Legislation might be imperfect, but it’s needed for systemic change

Act 57 has loopholes you “can drive a truck through,” Rabb said, adding that legislative fixes to systemic problems like police misconduct may still be the best option.

As federal courts grow more conservative, there’s less likelihood they’ll try to change policing policies from the bench, Donelson said, and if police departments could effectively change from within, they would have done so already, he added.

“I think legislative fixes, though there are some major limitations, are probably our best hope for reforming police,” he said.

Moving forward, legislation should provide incentives for compliance as well as enforcement provisions, Donelson said. Previous reporting by Spotlight PA found that Act 57 does not include any mechanisms to ensure compliance.

“Every chief wants to know that they’re not hiring people who are causing problems, or hurting people unnecessarily, or are causing bad press,” he said. “But at the same time, chiefs don’t want administrative burdens of contributing to that database. They don’t want to air their own dirty laundry. And so, as it stands, each chief kinda has to balance this desire for complying with the law versus the various reasons for not wanting to comply with the law. And the legislation, by not having an enforcement mechanism, makes it a little too easy for certain chiefs to decide that the balance of incentives weighs against participating.”

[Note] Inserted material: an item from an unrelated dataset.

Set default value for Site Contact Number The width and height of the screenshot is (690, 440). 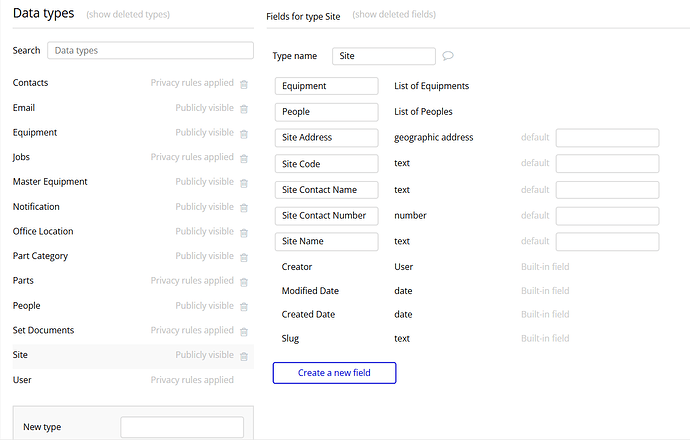(x=607, y=216)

Another option would be to take action on the local level with ordinances that address hiring practices in individual communities and on college campuses.

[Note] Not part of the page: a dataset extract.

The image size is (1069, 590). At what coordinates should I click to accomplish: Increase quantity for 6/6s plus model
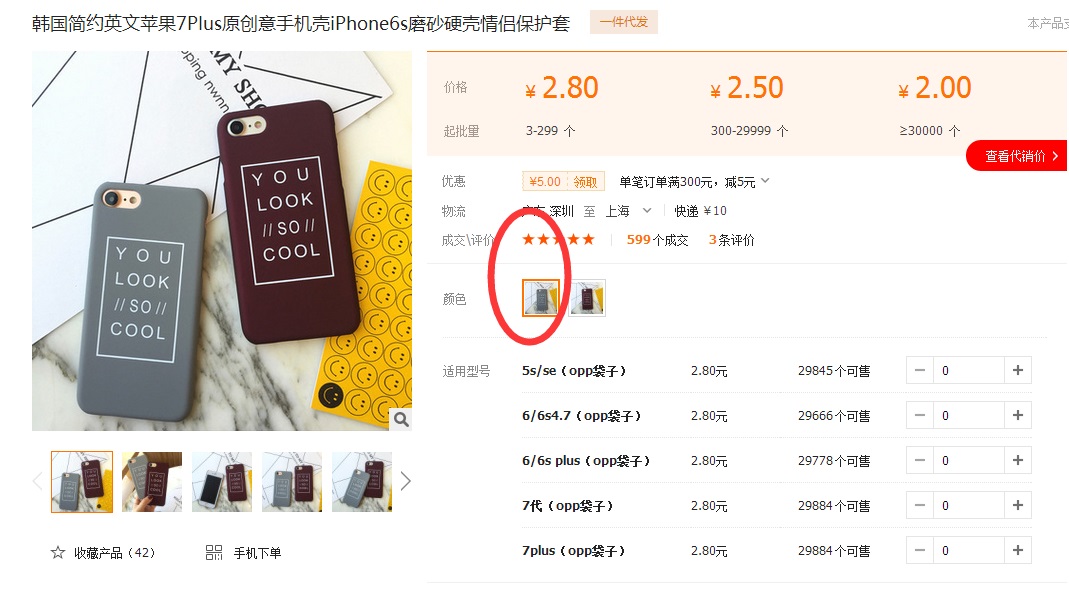[1018, 460]
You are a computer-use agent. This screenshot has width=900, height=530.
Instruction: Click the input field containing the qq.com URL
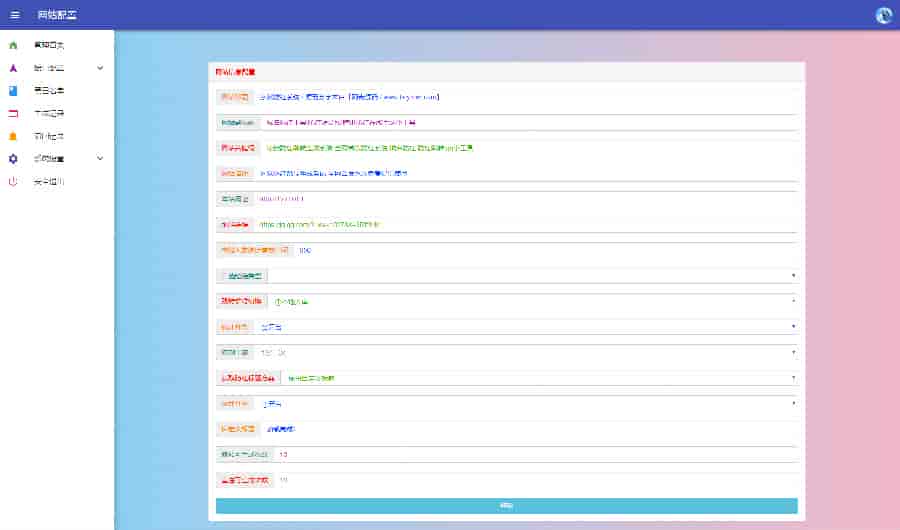point(525,224)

Now that the problems with the law are known, “people need to share this information and go back on a hyperlocal level and say, ‘We can close this loophole,’” Rabb said. “We don’t need to wait for Joe Biden or for Governor Wolf or the knuckleheads in Harrisburg. We can do this ourselves, township by township, city to city.”

Policing in Pennsylvania suffers from lack of standardization

Due to a lack of standardization, each department might have a different process for finding, vetting, and approving officers, despite statewide training requirements, Steffen said.

Act 57 requires every agency to conduct a background check, and the state body that certifies officers published temporary rules in 2021 to guide those checks. But further legislation standardizing the process would help agencies avoid hires with histories of misconduct, Steffen said, something the police chiefs association tries to do when adopting standards agencies must meet for accreditation.

“We looked at how [background checks] were being done in other places because sometimes you don’t need to reinvent the wheel,” Steffen said, adding that states like Michigan adopted guidance on hiring and licensing officers.

“It’s not a perfect system,” Steffen said, “but our job is to leave it better than we found it, and that’s what we’re trying to do.”

Pennsylvania could follow examples set by other states

In the wake of protests against police brutality in 2020, other states also passed legislation aimed at improving police accountability, some of them more effective than the measures passed in Pennsylvania, the panelists said.

“Some states automatically decertify someone for certain kinds of wrongs done in the line of duty, like making materially false statements,” Donelson said. “Some states make this certification available through their public records law so it can be found and reported on by reporters.”

Unlike Act 57, which allows a department to avoid reporting misconduct to the database if an officer resigns before they receive “final and binding” discipline, Illinois law requires police departments to notify a state oversight board when an officer under investigation leaves their job.

“So there are various other things that states have done that Pennsylvania could emulate,” Donelson said.